Material to process:
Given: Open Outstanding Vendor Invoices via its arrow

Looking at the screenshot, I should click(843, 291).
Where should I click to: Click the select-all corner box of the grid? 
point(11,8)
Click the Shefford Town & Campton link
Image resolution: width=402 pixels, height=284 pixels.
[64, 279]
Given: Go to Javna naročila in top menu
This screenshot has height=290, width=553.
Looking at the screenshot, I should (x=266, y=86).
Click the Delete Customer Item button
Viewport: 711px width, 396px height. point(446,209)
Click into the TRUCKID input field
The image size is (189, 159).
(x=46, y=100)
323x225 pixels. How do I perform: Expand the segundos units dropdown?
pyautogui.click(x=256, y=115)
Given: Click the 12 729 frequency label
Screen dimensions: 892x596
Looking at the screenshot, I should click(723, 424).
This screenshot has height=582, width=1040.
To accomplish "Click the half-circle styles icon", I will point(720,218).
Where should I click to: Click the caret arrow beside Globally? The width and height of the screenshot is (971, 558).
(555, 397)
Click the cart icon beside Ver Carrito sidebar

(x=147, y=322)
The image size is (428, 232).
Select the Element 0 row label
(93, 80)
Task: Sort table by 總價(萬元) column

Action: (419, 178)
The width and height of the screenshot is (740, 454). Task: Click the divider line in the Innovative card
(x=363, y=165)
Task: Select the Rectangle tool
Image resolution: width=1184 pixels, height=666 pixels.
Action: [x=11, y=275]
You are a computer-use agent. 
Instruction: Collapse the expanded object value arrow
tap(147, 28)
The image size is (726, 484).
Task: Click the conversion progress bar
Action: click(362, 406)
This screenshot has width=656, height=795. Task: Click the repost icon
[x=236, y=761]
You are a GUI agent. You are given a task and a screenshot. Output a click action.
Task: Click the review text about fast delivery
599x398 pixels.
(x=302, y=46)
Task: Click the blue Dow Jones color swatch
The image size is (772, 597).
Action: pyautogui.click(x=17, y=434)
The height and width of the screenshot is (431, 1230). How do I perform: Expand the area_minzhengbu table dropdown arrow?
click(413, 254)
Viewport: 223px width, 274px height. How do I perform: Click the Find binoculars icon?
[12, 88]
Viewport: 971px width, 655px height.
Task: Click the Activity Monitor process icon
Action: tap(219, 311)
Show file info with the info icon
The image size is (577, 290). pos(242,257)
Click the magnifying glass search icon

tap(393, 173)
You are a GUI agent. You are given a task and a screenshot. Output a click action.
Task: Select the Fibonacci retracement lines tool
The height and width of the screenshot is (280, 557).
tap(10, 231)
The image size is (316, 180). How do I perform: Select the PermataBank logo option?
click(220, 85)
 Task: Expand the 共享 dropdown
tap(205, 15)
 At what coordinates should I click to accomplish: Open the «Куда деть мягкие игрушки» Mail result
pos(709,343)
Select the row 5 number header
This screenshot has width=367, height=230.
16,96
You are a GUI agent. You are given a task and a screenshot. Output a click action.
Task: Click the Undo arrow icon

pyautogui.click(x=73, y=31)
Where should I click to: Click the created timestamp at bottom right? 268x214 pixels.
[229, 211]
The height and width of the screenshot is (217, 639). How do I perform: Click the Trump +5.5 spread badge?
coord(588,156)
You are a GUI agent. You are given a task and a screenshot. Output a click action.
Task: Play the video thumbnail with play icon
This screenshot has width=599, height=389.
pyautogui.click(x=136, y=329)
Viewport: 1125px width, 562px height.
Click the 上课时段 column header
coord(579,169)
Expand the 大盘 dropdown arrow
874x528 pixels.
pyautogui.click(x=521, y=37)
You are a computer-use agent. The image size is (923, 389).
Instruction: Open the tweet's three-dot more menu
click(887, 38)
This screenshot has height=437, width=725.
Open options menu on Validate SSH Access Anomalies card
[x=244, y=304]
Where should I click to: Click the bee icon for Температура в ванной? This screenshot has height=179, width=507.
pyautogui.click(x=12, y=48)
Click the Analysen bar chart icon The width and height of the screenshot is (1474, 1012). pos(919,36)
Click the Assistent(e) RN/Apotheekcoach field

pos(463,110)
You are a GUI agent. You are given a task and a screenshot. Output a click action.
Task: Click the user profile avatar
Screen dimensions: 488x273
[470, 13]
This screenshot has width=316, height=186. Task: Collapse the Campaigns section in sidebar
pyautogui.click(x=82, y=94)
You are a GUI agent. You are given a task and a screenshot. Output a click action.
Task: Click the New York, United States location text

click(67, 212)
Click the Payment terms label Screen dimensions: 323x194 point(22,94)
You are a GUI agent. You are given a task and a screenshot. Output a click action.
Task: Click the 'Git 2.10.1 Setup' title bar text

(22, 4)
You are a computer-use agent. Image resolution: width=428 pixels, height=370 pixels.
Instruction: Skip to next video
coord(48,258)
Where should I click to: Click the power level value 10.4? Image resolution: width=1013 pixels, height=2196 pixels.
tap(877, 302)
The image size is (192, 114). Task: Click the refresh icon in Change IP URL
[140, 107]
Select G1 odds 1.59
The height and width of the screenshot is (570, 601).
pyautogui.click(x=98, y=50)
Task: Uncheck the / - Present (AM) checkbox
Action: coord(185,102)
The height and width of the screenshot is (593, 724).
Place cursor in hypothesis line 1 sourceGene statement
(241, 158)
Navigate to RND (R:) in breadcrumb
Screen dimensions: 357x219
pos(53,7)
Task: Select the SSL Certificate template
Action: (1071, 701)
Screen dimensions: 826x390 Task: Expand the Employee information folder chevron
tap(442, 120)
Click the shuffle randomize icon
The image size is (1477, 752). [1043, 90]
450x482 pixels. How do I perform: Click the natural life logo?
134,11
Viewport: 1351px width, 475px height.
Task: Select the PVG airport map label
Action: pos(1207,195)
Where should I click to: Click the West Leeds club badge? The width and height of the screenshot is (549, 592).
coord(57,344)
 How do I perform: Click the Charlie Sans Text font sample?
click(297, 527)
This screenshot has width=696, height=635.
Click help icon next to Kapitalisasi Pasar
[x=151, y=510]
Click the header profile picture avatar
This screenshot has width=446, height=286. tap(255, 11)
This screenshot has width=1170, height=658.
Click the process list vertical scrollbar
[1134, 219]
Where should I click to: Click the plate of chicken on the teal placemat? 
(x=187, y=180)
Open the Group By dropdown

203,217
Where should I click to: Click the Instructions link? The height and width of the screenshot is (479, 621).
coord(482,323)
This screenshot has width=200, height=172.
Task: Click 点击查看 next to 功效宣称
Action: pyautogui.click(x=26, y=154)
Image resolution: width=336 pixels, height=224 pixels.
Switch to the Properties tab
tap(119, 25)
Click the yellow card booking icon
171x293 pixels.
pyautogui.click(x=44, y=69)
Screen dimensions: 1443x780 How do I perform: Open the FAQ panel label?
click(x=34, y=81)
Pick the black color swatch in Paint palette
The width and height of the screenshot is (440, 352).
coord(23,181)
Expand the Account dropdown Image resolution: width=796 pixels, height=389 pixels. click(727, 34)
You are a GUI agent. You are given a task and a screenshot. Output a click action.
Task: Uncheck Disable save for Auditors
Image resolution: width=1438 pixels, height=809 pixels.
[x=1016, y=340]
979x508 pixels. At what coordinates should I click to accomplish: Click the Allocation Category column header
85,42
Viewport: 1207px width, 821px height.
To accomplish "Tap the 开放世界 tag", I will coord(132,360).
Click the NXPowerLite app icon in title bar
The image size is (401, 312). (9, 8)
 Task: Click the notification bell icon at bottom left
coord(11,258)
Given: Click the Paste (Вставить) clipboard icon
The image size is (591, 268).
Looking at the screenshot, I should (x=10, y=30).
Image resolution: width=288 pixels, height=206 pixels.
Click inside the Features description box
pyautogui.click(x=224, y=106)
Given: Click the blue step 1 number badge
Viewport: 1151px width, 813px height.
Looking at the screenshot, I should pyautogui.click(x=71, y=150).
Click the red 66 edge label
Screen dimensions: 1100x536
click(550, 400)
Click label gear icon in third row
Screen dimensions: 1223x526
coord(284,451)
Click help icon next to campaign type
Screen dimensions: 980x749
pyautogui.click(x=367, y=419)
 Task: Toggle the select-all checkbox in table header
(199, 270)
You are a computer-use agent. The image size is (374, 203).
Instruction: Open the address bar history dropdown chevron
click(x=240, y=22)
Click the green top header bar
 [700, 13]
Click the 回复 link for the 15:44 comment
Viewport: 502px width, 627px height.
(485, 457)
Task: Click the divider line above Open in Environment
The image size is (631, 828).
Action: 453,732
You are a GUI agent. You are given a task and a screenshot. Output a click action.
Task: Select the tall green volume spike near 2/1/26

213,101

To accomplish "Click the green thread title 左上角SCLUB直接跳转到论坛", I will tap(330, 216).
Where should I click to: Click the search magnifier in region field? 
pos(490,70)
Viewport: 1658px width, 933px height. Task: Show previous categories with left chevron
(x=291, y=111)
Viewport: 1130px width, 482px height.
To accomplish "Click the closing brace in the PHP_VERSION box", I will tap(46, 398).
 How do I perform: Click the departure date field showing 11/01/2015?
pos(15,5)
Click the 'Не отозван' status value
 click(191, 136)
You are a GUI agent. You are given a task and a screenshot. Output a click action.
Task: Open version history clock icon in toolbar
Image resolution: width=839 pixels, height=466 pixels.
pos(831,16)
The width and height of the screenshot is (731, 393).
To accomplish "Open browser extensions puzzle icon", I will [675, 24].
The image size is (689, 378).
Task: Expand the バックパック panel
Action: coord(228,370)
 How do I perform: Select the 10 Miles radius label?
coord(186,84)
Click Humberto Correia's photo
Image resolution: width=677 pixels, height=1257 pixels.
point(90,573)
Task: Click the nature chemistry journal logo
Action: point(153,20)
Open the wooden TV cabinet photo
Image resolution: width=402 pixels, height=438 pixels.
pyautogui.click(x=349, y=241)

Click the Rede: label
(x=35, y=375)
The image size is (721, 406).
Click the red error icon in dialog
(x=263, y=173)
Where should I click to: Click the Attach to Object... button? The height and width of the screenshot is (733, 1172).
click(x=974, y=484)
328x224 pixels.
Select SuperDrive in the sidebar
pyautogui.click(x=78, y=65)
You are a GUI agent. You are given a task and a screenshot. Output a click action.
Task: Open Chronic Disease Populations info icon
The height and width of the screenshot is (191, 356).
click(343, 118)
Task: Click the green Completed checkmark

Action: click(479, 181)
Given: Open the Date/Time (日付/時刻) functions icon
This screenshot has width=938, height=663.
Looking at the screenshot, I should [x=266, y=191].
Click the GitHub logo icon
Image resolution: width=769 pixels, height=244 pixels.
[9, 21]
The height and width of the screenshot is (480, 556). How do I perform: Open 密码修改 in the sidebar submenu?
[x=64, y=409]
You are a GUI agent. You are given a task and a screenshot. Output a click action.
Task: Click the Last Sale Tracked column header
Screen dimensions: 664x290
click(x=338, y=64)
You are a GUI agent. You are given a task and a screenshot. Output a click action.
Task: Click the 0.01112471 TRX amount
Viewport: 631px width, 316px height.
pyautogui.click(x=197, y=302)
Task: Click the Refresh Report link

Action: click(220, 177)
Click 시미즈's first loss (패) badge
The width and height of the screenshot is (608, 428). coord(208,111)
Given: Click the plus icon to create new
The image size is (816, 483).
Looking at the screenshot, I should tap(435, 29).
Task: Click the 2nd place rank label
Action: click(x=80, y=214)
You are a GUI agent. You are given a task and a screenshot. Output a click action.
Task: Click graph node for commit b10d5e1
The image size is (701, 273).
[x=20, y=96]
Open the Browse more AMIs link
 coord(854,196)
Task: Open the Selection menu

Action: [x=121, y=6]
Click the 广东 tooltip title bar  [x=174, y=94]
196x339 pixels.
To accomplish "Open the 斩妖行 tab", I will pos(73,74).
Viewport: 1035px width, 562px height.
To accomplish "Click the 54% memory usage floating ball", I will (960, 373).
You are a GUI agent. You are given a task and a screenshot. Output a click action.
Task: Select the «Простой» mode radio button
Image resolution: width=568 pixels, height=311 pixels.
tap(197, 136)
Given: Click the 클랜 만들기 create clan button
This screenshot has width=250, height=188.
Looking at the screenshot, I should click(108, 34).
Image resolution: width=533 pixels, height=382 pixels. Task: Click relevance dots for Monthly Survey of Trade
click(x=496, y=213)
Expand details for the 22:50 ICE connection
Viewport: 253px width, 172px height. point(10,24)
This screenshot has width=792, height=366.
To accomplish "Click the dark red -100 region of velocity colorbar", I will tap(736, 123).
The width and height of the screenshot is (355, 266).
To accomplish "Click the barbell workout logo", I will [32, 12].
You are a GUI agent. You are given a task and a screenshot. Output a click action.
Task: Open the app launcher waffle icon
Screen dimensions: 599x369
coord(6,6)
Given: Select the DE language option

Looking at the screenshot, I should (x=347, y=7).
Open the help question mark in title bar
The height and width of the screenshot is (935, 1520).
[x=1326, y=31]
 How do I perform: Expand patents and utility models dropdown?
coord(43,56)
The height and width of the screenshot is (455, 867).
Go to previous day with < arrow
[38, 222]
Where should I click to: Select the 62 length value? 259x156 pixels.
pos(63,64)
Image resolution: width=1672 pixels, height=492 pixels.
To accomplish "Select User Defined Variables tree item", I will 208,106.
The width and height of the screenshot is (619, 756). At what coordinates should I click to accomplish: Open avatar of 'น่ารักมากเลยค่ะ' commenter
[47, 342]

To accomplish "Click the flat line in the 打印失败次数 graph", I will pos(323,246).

To do:
Whatever else the listing above holds, retype exactly only the lines from the one containing "This screenshot has width=599, height=389." to the one containing "This screenshot has height=437, width=725.", both ends kept.

Problem solution:
This screenshot has width=599, height=389.
pyautogui.click(x=136, y=329)
Viewport: 1125px width, 562px height.
Click the 上课时段 column header
coord(579,169)
Expand the 大盘 dropdown arrow
874x528 pixels.
pyautogui.click(x=521, y=37)
You are a computer-use agent. The image size is (923, 389).
Instruction: Open the tweet's three-dot more menu
click(887, 38)
This screenshot has height=437, width=725.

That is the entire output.